At this point, it will help to go over a few basic definitions under GDPR:
• Data subject - any EU citizen (“an identified or identifiable natural person”) whose data is collected, monitored, processed, etc.
• Data processing - any automated or manual action performed on personal data
• Data controller - any party that handles and decides why and how data subject information is processed
• Data processor - any third party that processes personal data for a data controller
Now that you know the GDPR’s purpose and who it applies to, what are the privacy rights of the individual data subject? Here they are with a summary of each right:
• Right to be informed - Clear information must be provided to data subjects regarding how their personal information is collected and processed.

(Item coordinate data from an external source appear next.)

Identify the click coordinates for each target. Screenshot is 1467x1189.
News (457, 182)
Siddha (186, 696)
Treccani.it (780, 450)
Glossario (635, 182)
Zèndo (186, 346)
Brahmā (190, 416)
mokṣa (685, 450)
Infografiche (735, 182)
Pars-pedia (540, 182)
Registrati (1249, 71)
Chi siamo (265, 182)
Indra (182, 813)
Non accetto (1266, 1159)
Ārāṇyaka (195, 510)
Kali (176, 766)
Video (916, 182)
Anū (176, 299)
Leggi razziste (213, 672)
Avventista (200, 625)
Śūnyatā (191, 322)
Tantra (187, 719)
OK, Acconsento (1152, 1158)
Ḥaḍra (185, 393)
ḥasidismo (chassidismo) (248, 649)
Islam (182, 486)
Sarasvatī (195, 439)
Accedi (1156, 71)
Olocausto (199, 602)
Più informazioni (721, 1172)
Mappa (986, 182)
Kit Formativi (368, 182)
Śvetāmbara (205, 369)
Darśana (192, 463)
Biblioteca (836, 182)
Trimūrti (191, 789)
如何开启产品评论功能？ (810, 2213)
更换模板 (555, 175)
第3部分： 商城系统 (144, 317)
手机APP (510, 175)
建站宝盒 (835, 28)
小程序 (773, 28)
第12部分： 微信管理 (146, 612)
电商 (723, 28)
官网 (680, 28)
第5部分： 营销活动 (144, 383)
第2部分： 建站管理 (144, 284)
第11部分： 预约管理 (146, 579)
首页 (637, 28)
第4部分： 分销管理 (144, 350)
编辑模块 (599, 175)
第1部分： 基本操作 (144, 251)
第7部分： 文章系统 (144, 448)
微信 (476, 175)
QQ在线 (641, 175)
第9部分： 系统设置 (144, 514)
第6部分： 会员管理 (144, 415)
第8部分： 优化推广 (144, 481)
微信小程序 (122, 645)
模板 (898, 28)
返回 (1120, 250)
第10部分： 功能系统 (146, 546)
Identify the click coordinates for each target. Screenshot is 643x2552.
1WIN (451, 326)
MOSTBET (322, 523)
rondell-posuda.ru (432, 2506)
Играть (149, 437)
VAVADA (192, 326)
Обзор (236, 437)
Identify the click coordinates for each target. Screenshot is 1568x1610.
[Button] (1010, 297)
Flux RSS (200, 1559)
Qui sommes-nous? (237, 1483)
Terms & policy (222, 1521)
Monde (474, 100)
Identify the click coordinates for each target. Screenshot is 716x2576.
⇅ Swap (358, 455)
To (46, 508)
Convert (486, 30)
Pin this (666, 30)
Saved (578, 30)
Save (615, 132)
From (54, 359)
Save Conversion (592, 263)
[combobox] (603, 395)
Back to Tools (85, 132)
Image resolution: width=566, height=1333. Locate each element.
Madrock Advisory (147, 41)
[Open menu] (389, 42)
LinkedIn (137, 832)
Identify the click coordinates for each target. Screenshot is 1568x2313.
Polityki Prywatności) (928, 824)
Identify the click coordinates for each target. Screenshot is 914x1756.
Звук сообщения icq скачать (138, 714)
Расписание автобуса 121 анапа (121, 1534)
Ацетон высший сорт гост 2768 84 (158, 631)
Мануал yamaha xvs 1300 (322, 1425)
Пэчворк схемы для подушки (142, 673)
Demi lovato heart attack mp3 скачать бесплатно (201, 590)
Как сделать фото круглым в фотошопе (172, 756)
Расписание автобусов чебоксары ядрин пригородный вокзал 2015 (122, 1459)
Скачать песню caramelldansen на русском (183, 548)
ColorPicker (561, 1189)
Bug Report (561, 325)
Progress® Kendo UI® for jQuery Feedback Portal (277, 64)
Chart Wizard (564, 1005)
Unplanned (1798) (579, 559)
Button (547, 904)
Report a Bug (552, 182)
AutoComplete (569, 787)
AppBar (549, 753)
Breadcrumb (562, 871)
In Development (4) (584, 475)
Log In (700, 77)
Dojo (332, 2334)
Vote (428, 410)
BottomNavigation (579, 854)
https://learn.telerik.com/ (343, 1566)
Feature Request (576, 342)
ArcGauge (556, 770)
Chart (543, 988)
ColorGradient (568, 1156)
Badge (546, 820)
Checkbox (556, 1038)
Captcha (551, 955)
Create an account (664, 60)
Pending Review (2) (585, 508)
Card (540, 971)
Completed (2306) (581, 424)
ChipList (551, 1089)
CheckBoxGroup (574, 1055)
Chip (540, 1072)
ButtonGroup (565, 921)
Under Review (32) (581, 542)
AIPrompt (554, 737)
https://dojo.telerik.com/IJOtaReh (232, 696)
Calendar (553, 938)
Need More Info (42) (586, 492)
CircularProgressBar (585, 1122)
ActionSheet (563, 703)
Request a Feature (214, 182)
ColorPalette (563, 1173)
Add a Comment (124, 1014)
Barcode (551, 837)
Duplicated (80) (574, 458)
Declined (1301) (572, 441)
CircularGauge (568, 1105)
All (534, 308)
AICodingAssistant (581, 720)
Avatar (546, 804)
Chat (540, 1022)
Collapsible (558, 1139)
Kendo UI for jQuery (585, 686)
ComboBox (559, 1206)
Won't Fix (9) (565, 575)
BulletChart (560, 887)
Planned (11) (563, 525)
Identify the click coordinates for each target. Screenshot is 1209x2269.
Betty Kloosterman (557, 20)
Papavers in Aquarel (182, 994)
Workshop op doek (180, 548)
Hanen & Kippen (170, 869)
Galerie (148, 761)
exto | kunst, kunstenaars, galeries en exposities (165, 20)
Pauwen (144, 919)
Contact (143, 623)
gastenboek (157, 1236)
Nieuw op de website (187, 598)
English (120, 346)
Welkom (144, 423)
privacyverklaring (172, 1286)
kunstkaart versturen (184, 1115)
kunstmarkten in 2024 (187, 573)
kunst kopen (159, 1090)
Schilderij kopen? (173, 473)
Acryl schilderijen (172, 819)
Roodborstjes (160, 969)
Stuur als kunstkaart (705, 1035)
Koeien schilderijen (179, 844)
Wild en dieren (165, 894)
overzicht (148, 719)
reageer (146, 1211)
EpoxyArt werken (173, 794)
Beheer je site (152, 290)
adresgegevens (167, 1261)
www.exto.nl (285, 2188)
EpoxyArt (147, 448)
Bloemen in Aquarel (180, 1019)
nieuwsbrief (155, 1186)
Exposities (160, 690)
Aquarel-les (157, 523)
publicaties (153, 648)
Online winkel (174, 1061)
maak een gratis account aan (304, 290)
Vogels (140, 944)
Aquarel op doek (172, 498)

• Right to access - Collected personal data must be provided to data subjects on request.
• Right to rectification - Data subjects may correct inaccurate personal data.
• Right to erasure/right to be forgotten - Collected personal data must be deleted upon request.
• Right to restrict processing - Data subjects can limit how their personal information is processed under certain conditions.
• Right to data portability - Data subjects may move their data from one controller to another.
• Right to object - Data subjects can object to the processing of their data.
• Right to object to automated processing - Data subjects may object to automated data processing that legally affects them.
Of the 99 articles that currently make up the GDPR, Article 5 covers seven “Principles relating to the processing of personal data” in which tenets are laid out for the protection of personal data. If you collect or process personal data under the GDPR, you must protect data with the following principles in mind:
• Lawfulness, fairness, and transparency: You should process personal data lawfully, fairly, and transparently.
• Purpose limitation: You must collect personal data only for a specific and limited purpose.
• Data minimization: You must minimize the data collected to be adequate, relevant, and limited to what is necessary.
• Accuracy: Keep data accurate and up-to-date, and correct inaccuracies when possible.
• Storage limitation: Do not store personal data for longer than necessary.
• Integrity and confidentiality: You must ensure security measures are in place to maintain data integrity and confidentiality when processing personal data.
• Accountability: The data controller must show compliance with all the above principles.
If your business is looking to become GDPR compliant, there are a few things to keep in mind.
First, be sure you are familiar with GDPR basics by not only reading this post but reading the full text of the regulation.
Next, know and implement the Data Protection Principles of Article 5 and be able to fulfill all the data subjects’ rights and requests.
In addition, be sure your business implements other compliance requirements, such as:
• Compliant record keeping of all processing activities
• Other physical, technical, and administrative security measures and tests
• Data breach notifications (to authorities, individuals, media, etc.)
• A Data Protection Officer (DPO) who oversees and leads all GDPR compliance activities
Remember, if you control or process covered personal data under the GDPR and you are not compliant, your business is at risk of steep fines for violations.
The GDPR is arguably the strongest data privacy law in the world. With its deep history, a full suite of protective individual data rights, security principles, and compliance requirements, it is a framework that many countries and states who care about privacy can model and build upon.
If your company is controlling or processing EU data subjects’ personal information, you must be GDPR compliant.